The filings, which include a Certificate of Conformity issued in late May, provide the most comprehensive public look yet at the purpose-built autonomous vehicle designed for high-volume, low-cost ride-hailing operations.
At its core, the Cybercab is a front-wheel-drive electric vehicle powered by a single 163 kW (219 horsepower) AC permanent magnet motor. Despite its modest output, prioritizing efficiency and cost over neck-snapping acceleration, the vehicle boasts a strong power-to-weight ratio thanks to its lightweight curb weight of 3,113 pounds and a GVWR of 3,730 pounds.

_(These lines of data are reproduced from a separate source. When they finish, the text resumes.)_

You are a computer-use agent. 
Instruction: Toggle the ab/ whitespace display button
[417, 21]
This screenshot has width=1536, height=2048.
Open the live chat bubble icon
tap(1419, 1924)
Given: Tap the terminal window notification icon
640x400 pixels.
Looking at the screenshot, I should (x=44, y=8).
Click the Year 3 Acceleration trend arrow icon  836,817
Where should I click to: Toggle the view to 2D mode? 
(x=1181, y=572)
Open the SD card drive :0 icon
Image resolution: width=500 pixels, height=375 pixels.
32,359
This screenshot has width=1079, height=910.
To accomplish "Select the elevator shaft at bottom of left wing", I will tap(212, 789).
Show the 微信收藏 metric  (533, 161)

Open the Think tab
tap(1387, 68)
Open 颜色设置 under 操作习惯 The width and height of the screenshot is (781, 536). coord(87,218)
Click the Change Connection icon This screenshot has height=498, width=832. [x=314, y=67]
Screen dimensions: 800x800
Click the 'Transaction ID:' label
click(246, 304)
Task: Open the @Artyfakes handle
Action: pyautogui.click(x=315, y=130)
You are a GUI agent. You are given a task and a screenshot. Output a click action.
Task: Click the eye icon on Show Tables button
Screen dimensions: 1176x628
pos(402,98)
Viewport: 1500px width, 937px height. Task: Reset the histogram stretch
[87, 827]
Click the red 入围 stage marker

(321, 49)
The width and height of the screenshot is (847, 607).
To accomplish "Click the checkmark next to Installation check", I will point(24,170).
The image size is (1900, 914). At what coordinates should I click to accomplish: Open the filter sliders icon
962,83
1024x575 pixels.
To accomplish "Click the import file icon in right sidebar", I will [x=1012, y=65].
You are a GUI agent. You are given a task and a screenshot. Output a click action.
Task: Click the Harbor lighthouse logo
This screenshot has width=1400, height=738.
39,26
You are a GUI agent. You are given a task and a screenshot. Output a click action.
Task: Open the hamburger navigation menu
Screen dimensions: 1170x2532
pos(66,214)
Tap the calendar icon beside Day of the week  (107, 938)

It operates on a 326-volt electrical architecture with a compact ~48 kWh lithium-ion battery pack. The standout revelation is the vehicle’s exceptional efficiency, which Tesla has routinely flexed in the past.
EPA lab tests list an equivalent all-electric range of 418 miles combined and 375 miles on the highway. Tesla has previously targeted around 300 miles of real-world range, and analysts expect the final EPA-rated figure to land near 280-300 miles after adjustment factors.
At a certified 165 Wh/mi in earlier testing, the Cybercab is reportedly the most efficient EV ever produced, significantly outperforming vehicles like the Lucid Air Pure.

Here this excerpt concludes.